【第二話】冒険者の宿

 青年達は遅れがちな少女を振り返って、髪の長いほうが連れに戻った。彼らは髪が短い青年と、髪が長い青年がいる。弟はこの髪の長いほうだ。

 そして遅れがちな少女は、実は街の暮らしに不慣れだった。人混みの中で、必ず迷ってしまう。だから彼らのどちらかが、連れに戻るか、待つしかなかった。

「大丈夫か? あいつ」

「多分ね。あ、また違うほうに行きかけた」

 ようやく歩きだしてすぐに、少女がまた遅れた。そこで立ち止まればいいのに、人混みに流されてしまう。その方向は、街の中心街だった。

「ああ、もう。行ってくる」

「行ってらっしゃい」

 待てないとばかりに、また髪の長い青年がかけて行った。世話好きの弟だと思いながら、もう一人のほうは見ていた。手を引いて戻って来て、ふうっと息をつく。それから改めて向かい始めたのは、郊外のほうだった。

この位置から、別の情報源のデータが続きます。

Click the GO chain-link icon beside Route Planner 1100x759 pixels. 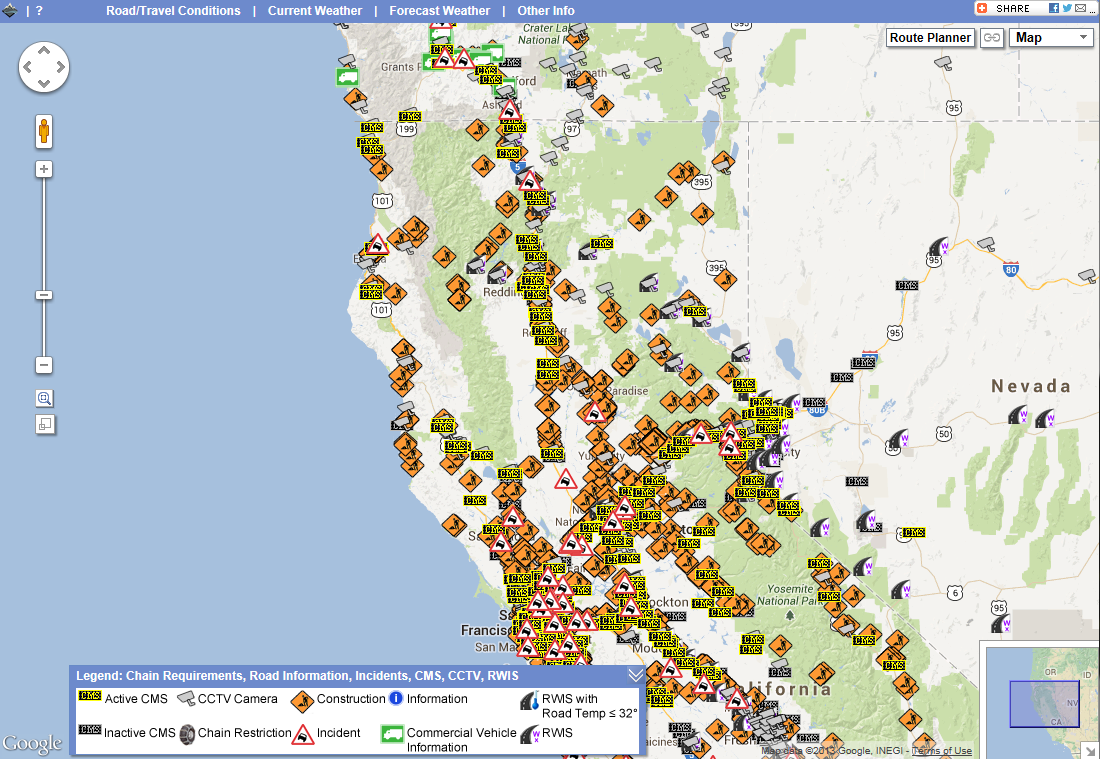click(x=992, y=37)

 ホテルがあるのが街の中心街、郊外にあるのが宿だ。この違いは、すぐに解ることになるのだが、少女は全く意識していなかった。

 そのまま二人に連れていかれたのは、郊外の宿だった。

 髪の短い青年がシースルードアを開けた。

 誰でも出入りできるように、半透明のシースルードアは、この辺の宿に共通している。少女を連れて中に入った青年も、抵抗なくそのドアをくぐる。

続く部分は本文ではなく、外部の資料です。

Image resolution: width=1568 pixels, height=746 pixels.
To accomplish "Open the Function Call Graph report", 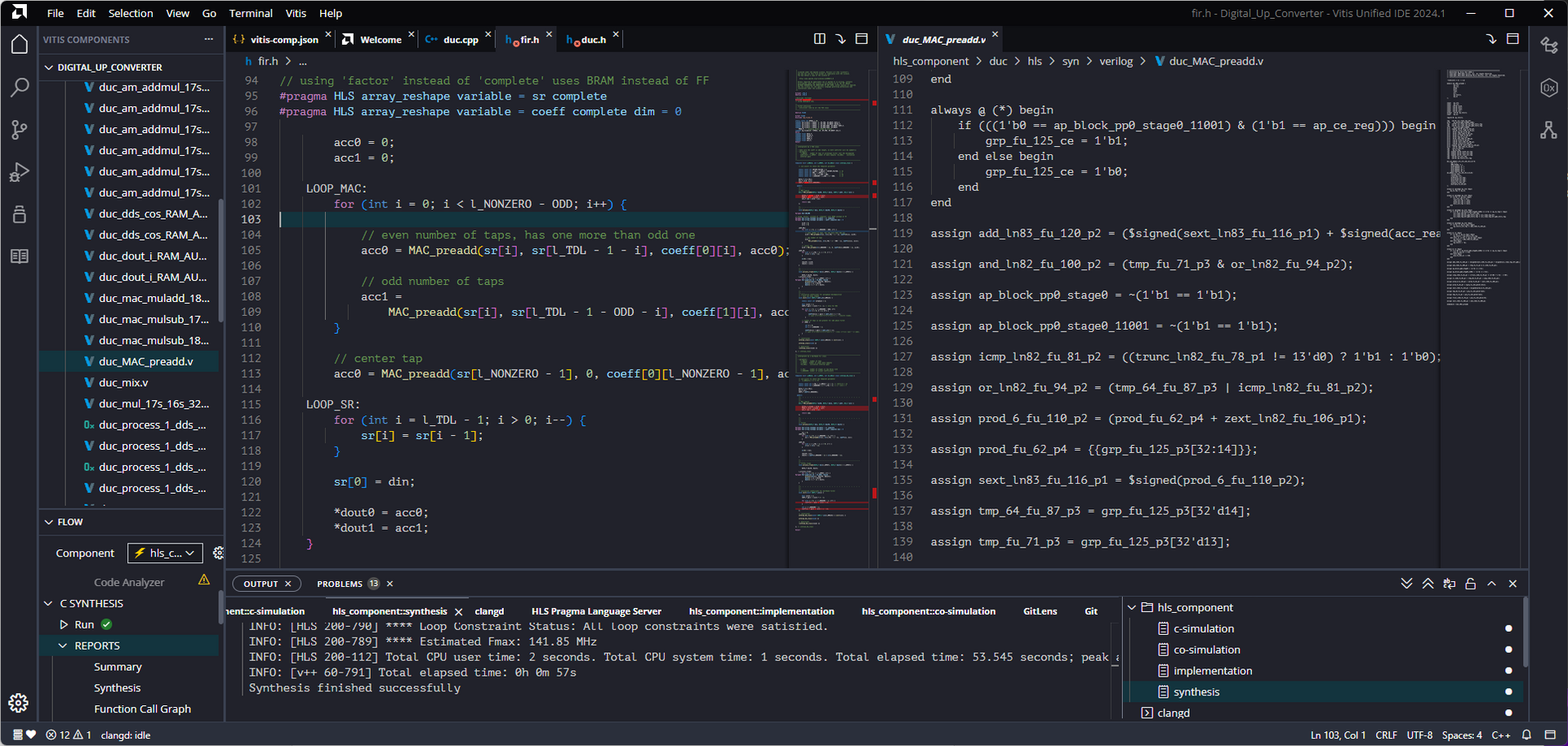I will point(142,709).
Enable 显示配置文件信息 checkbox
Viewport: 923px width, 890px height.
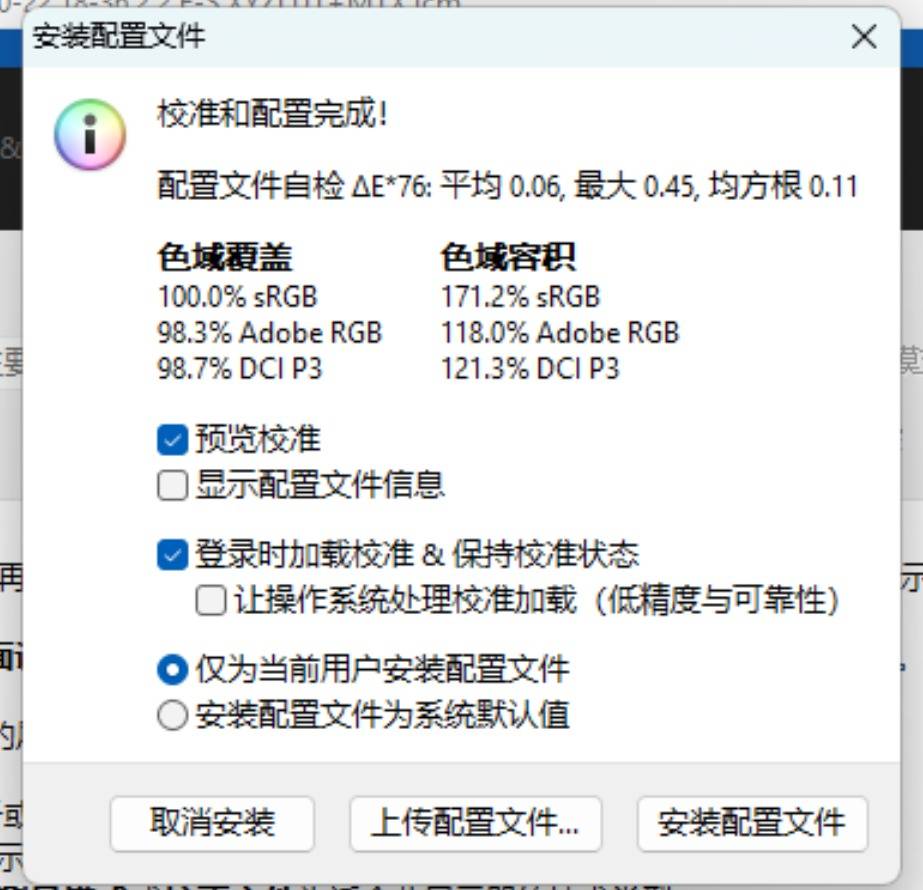click(x=172, y=485)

 そこは広い円形のホールだった。右手奥に鑑定所があり、左手手前に簡単な道具屋が併設されているが、目を引くのはその手前、ドアをくぐってすぐから、鑑定所を挟んだ奥まで、広いホールになっていて、四人掛けのテーブルが配置されていることだ。

 この辺の宿は、すべてこの造りである。

「あー、またおやっさんに怒られんな?」

「帰って来てから言う? 僕だってごめんだよ」

 言いながら左手奥にあるカウンターに行った。髪の短い青年が、身を乗り出したのは、そのカウンターだった。

「おやっさん、受験者連れてきた」

「おう、ちょっと待て」

 中から野太い声が聞こえる。どうやら夕食の準備をしているらしい。

 この宿では、注文を聞いてから、料理を作るので、少し待たなければならなかった。だがほかの宿と違うこのやり方は、実は好評だったりする。

「ここは?」

「冒険者の宿。よくここまでたどり着いたよ。僕らがいなきゃ、潰されてたとこだ」

「いて!」

 その声に振り返ると、店主が立っていた。右手にフライパンを持ち、左手にフライ返しを持っている。この店主は左利きだった。

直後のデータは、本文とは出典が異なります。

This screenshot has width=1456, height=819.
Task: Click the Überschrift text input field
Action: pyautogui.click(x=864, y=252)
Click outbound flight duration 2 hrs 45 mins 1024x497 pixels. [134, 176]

「いてぇな、おやっさん。……てかそのフライ返しで殴った?」

「いや。拳だ。お前らまた規則を破りやがって……」

「ごめん、見逃して?」

「無理だ。どう考えても無理だ。というわけで、嬢ちゃんは解ってねぇな?」

 少女が頷くと、双子の青年が肩をすくめた。

「説明してねぇのか?」

「街での暮らしに慣れてなくてね、ここまで連れてくるのが精いっぱい」

「つまり冒険者ギルド加入試験まで、話してねぇってとこか?」

「あたり。説明頼める?」

「しゃあねぇな。嬢ちゃん、ここは冒険者の宿だ」

「何それ?」

 全く解っていない少女だった。